MATEHUALA.- Año con año, los artesanos de dulces se preparan para pintar su calavera, pero no para dejar este mundo como podría pensarse, no, sino para hacer sus tradicionales dulces que deleiten los paladares de vivos y engalanar las ofrendas en el Día de Muertos.

La elaboración de calaveritas de azúcar y caramelo, es una costumbre que por más de un siglo sigue presente entre los artesanos de Matehuala, incluso llegan hasta las familias que viven en el extranjero.

Su venta se hace desde afuera de los cementerios, como en las plazas de la ciudad, dijo Félix Jaime Mejía Oliva Velázquez, integrante de la cuarta generación de una familia de artesanos de dulces típicos.

COMERCIANDO CON CALAVERAS

Oliva Velázquez explica que desde hace cuatro años aproximadamente, optaron montar su puesto en las afueras del Panteón Guadalupe, ya que en el Cementerio Hidalgo las ventas ya no eran productivas, por lo que optaron por hacer una sola venta los días 1 y 2 de noviembre.

Mientras amasaba el caramelo, Jaime nos cuenta que pocas veces les ha sobrado dulce, ya que además del que se vende en el puesto, hay quienes hacen pedidos especiales para sus familiares que se encuentran en el país del norte, donde ellos definen qué tipos de adornos se les ponen.

“Ya son cuatro generaciones las que hemos elaborado dulces de calaveras en noviembre, además de que en Semana Santa también realizamos charamuscas”, recuerda que quien inició esta actividad fue don Susano Jaramillo, hace más de cien años, quien al morir heredó el negocio a don Félix Mejía Jaramillo y éste a su vez a su hijo Félix Mejía Oliva, quien por circunstancias de salud ya no puede ver y ahora su hijo Jaime Mejía Oliva se hace cargo del taller.

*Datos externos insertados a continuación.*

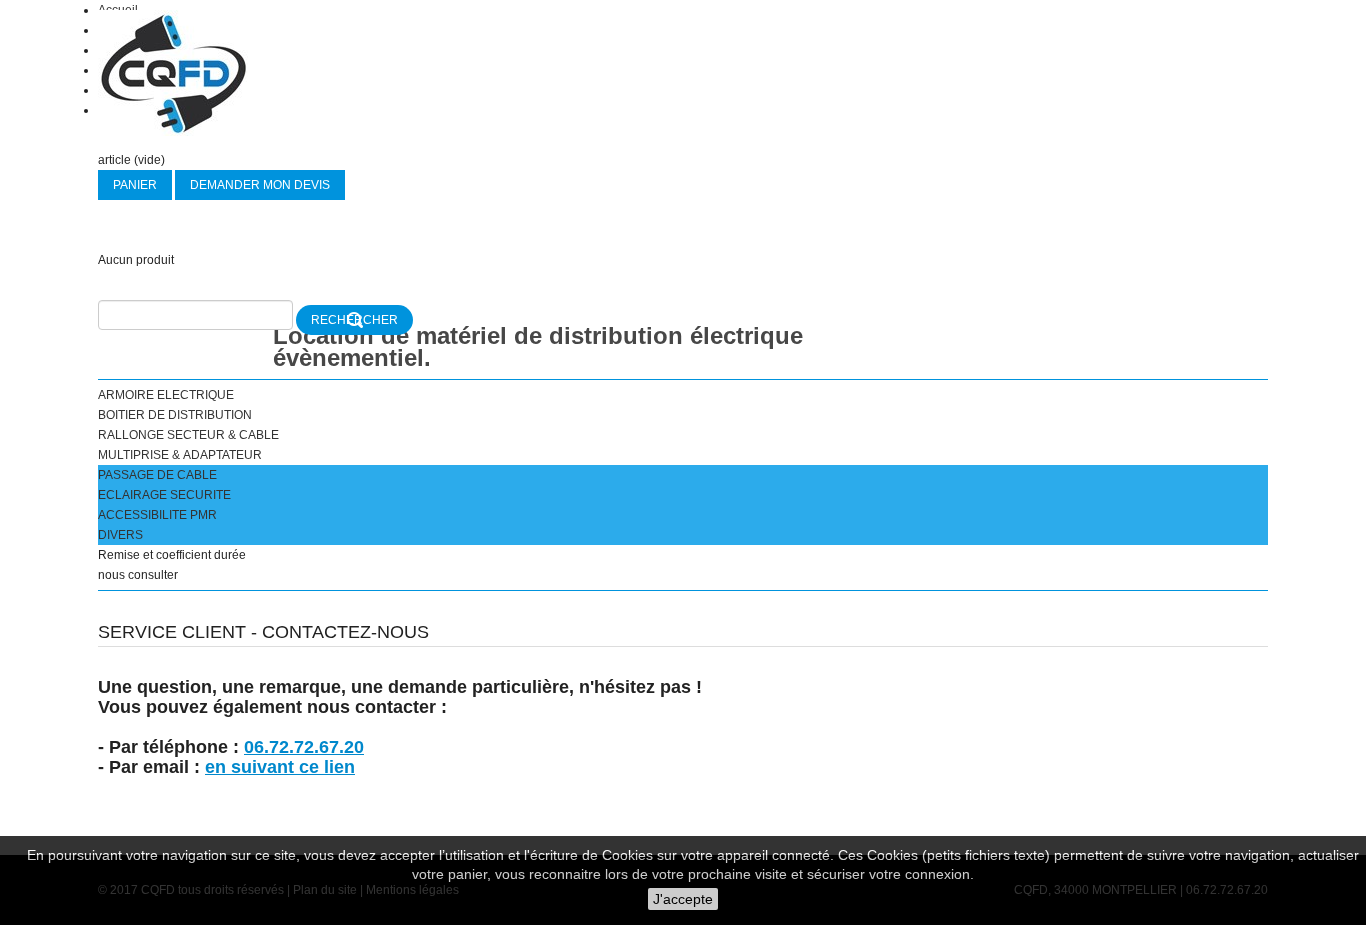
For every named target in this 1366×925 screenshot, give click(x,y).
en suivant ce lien (280, 767)
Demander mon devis (260, 185)
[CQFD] (173, 73)
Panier (135, 185)
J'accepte (683, 899)
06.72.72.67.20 (304, 747)
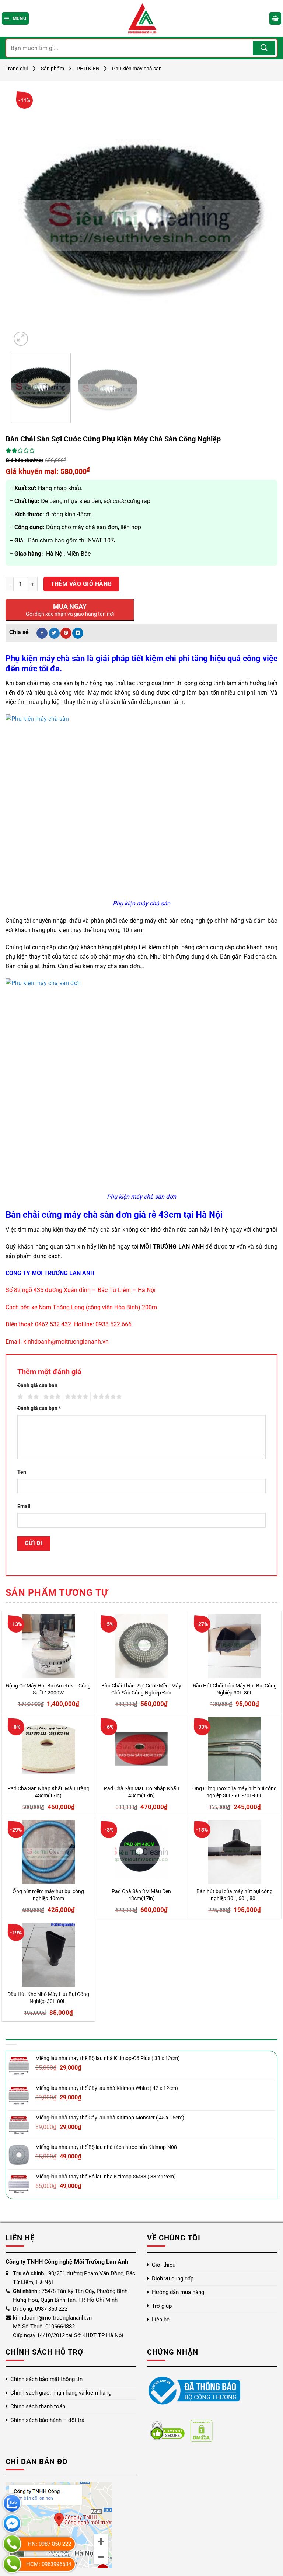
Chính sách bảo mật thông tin (46, 2379)
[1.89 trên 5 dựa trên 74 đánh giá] (141, 450)
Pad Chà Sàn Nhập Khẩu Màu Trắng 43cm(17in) (48, 1792)
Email (24, 1506)
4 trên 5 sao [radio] (75, 1397)
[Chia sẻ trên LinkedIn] (77, 633)
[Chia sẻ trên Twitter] (54, 633)
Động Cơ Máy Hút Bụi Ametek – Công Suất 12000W (48, 1689)
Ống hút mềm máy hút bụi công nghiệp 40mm (48, 1895)
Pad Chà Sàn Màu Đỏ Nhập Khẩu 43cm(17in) (141, 1792)
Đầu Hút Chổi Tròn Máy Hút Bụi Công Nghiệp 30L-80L (235, 1689)
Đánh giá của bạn (37, 1385)
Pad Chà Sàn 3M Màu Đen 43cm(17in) (141, 1895)
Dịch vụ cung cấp (172, 2278)
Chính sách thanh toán (37, 2406)
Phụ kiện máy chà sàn (137, 68)
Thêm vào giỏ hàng (81, 584)
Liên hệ (161, 2319)
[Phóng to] (21, 339)
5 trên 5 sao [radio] (106, 1397)
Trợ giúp (162, 2306)
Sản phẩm (52, 68)
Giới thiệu (163, 2265)
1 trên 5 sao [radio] (19, 1397)
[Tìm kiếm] (264, 48)
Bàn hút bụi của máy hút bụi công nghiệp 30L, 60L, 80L (234, 1895)
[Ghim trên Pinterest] (65, 633)
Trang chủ (17, 68)
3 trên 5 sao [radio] (51, 1397)
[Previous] (25, 217)
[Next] (257, 217)
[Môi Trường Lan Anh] (141, 18)
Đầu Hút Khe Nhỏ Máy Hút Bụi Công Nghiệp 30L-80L (48, 1997)
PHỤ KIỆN (88, 68)
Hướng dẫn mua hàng (178, 2292)
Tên (21, 1472)
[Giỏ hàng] (275, 18)
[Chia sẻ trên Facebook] (42, 633)
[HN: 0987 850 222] (12, 2543)
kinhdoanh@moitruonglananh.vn (66, 1341)
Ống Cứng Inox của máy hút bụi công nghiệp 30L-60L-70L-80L (234, 1792)
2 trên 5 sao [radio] (32, 1397)
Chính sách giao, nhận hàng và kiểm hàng (60, 2393)
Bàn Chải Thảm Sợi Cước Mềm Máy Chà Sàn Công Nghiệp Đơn (141, 1689)
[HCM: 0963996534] (12, 2564)
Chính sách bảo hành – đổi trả (47, 2420)
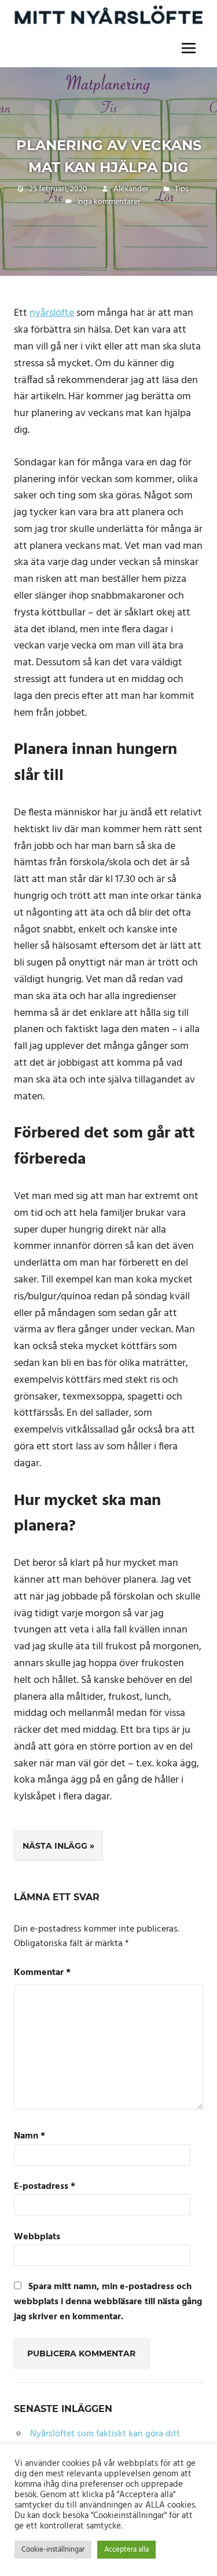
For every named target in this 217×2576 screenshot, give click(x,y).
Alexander (131, 189)
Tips (182, 189)
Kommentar (42, 1973)
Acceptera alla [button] (126, 2550)
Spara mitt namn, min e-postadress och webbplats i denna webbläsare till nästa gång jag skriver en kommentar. (108, 2301)
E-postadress (44, 2187)
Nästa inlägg (55, 1846)
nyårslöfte (52, 313)
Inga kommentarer (109, 202)
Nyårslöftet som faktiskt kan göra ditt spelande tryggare (98, 2441)
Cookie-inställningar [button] (52, 2550)
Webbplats (37, 2237)
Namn (29, 2136)
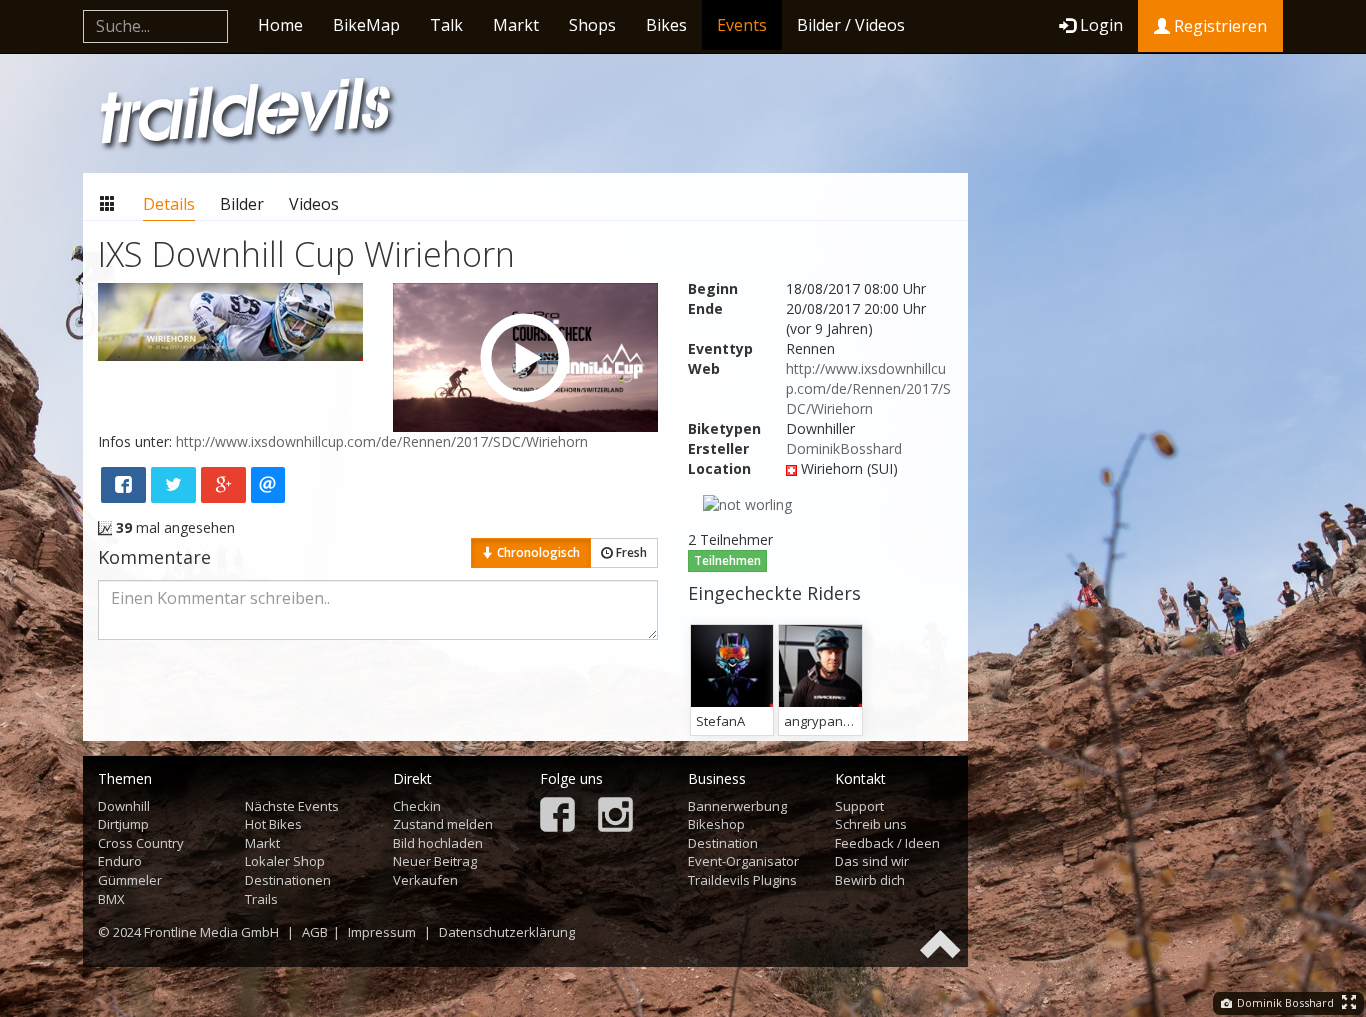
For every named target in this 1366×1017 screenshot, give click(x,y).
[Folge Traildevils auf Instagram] (615, 816)
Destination (723, 843)
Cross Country (141, 843)
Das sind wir (872, 861)
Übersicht (108, 204)
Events (742, 25)
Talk (446, 25)
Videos (314, 204)
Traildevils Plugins (742, 880)
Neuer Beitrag (435, 861)
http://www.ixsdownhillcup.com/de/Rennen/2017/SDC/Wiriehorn (868, 388)
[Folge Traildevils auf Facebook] (557, 816)
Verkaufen (425, 880)
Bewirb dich (870, 880)
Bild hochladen (438, 843)
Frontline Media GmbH (211, 932)
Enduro (120, 861)
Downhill (124, 806)
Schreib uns (871, 824)
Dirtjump (123, 824)
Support (859, 806)
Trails (261, 899)
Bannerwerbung (737, 806)
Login (1101, 25)
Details (169, 204)
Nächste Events (292, 806)
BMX (111, 899)
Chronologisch (537, 552)
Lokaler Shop (285, 861)
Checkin (417, 806)
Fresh (630, 552)
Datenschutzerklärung (507, 932)
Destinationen (288, 880)
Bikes (666, 25)
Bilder (242, 204)
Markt (516, 25)
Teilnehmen (727, 560)
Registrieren (1218, 26)
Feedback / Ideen (887, 843)
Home (280, 25)
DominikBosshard (844, 448)
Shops (592, 25)
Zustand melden (443, 824)
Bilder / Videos (851, 25)
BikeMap (366, 25)
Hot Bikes (273, 824)
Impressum (382, 932)
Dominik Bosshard (1284, 1002)
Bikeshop (716, 824)
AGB (315, 932)
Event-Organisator (743, 861)
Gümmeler (130, 880)
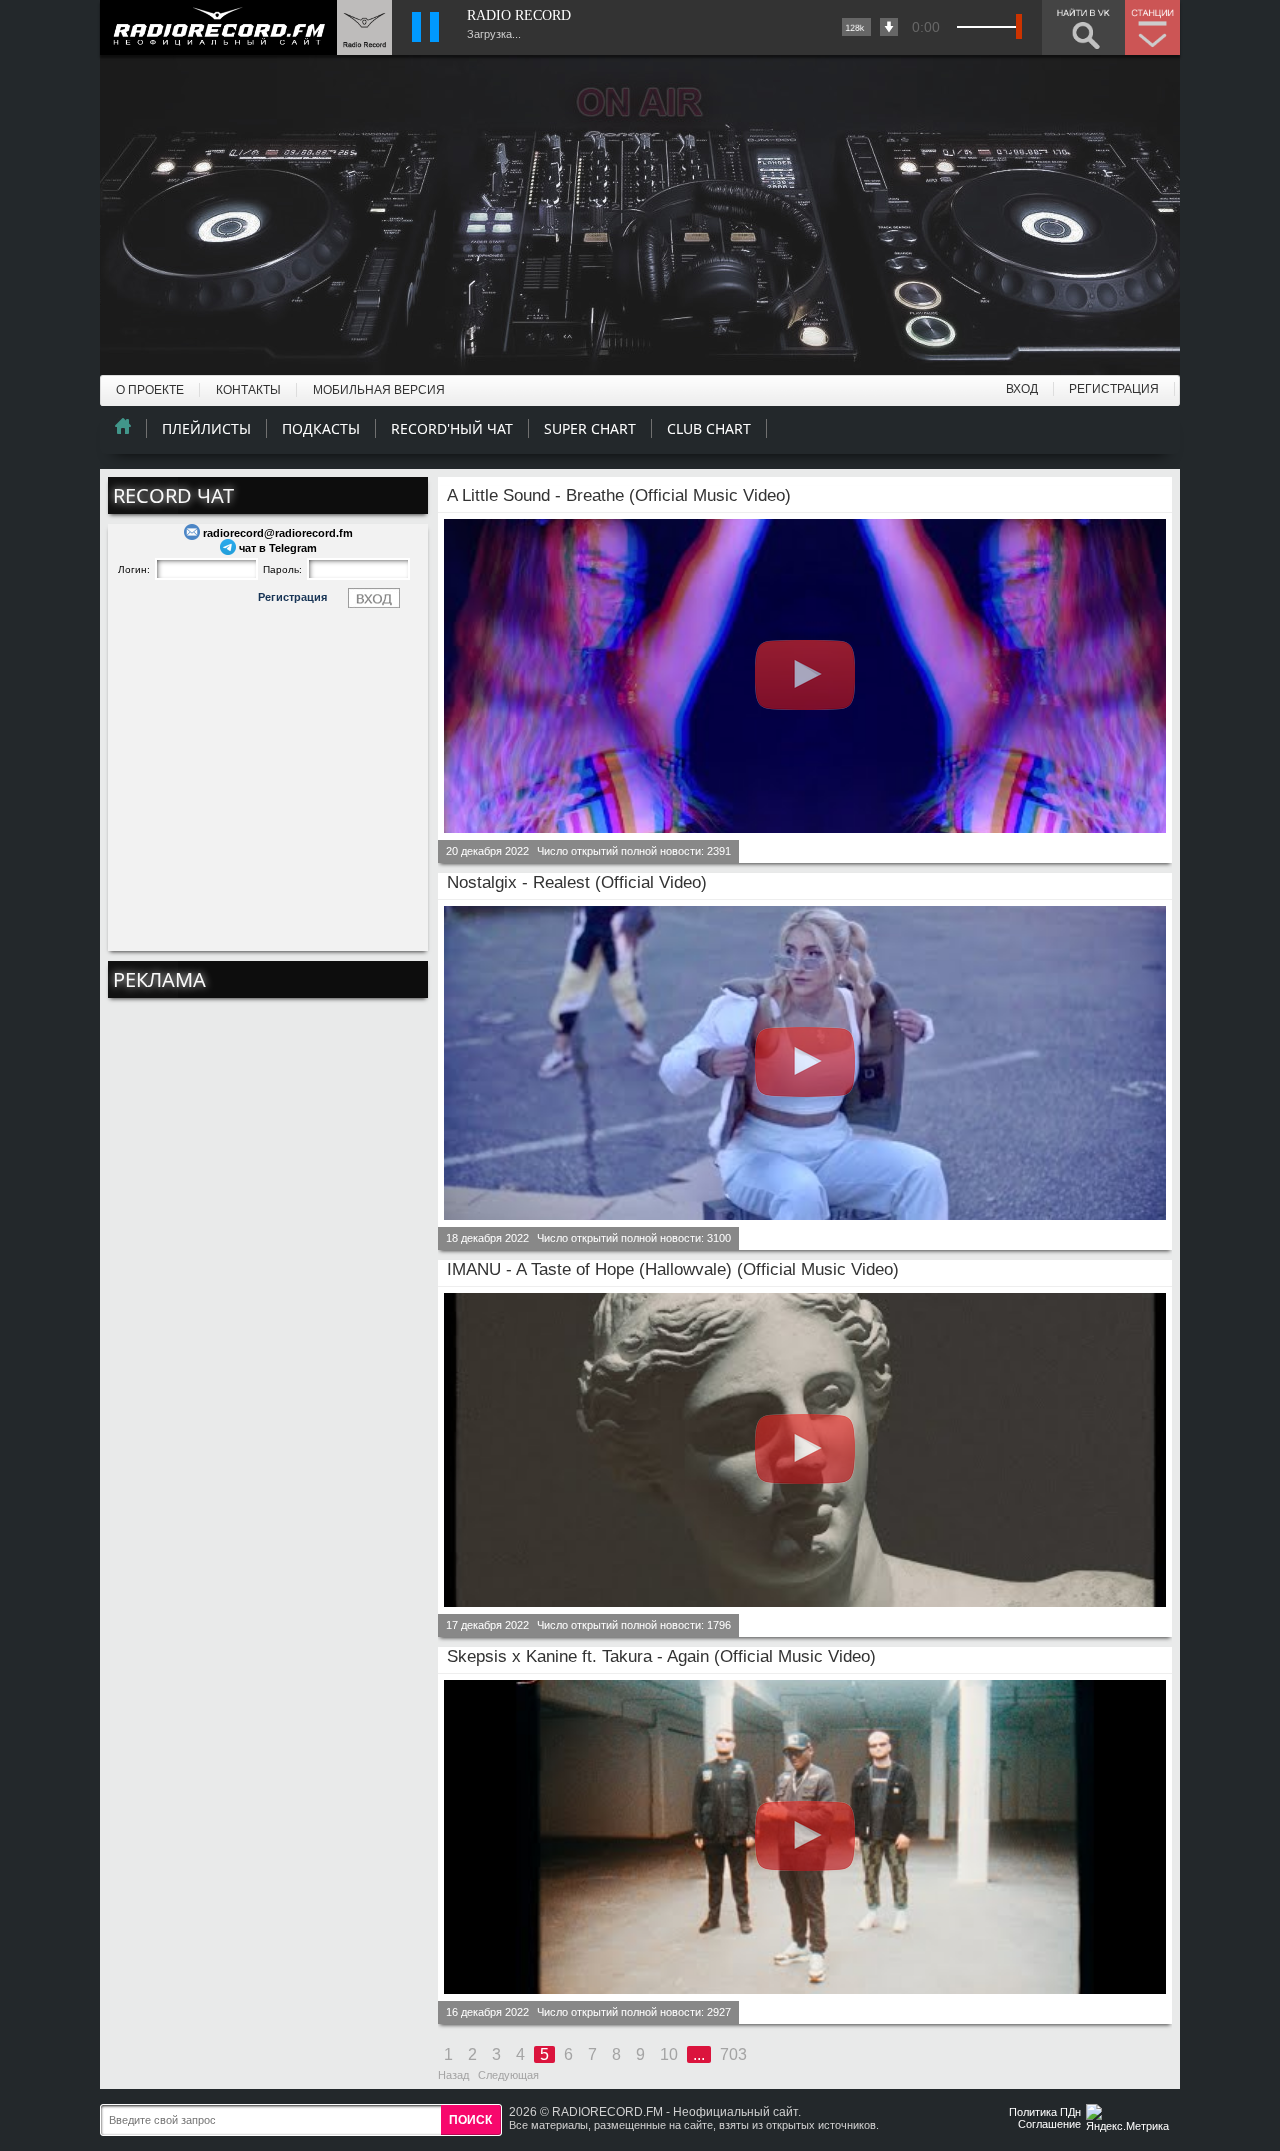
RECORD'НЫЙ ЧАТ (452, 428)
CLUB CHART (709, 428)
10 (669, 2054)
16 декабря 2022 (487, 2012)
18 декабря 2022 (487, 1238)
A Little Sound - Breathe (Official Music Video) (619, 495)
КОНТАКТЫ (248, 390)
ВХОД (1022, 389)
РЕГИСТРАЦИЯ (1114, 389)
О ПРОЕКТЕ (150, 390)
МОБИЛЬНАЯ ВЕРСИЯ (379, 390)
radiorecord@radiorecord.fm (278, 533)
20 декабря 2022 (487, 851)
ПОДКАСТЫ (321, 428)
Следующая (508, 2075)
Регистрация (292, 597)
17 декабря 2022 (487, 1625)
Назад (453, 2075)
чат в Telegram (278, 548)
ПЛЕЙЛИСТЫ (206, 428)
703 (733, 2054)
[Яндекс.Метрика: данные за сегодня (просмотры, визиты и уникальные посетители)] (1130, 2119)
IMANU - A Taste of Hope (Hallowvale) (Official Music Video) (673, 1269)
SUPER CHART (590, 428)
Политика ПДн (1045, 2112)
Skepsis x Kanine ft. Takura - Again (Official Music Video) (661, 1656)
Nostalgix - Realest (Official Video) (577, 882)
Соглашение (1049, 2124)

Explica que la elaboración de calaveras inició a principios de mes, trabajando de 5 de la mañana a la una de la tarde, ya que por la tarde acude a la Universidad de Matehuala a realizar sus estudios de Criminología.

El trabajo es familiar, ya que sólo trabaja su madre, Anita Velázquez de Mejía, su esposa Irene Grimaldo y su padre, que pese a su discapacidad visual menea el caso por dos horas seguidas para contribuir con la dulce artesanía.

GUSTO POR EL ARTE

La familia labora en octubre las calaveritas de dulce y en Semana Santa las charamuscas, las cuales no se comercializan en ninguna tienda, solamente en donde se desarrolla el evento.

Trabajan diariamente 60 kilos de azúcar e igual cantidad de leche, para lograr la macilla, se tiene que menear el caso por dos horas seguidas, hasta lograr la consistencia adecuada.

Comenta que una vez que se tiene la mezcla, se deja reposar por 24:00 horas para después vaciarla en los moldes de cráneos, decorarla y empaquetarla.

Los precios de las calaveritas varían de acuerdo al tamaño, hay desde 10, 15 y 50 pesos; la más cara es de 120 pesos la cual no es hueca sino que está rellena.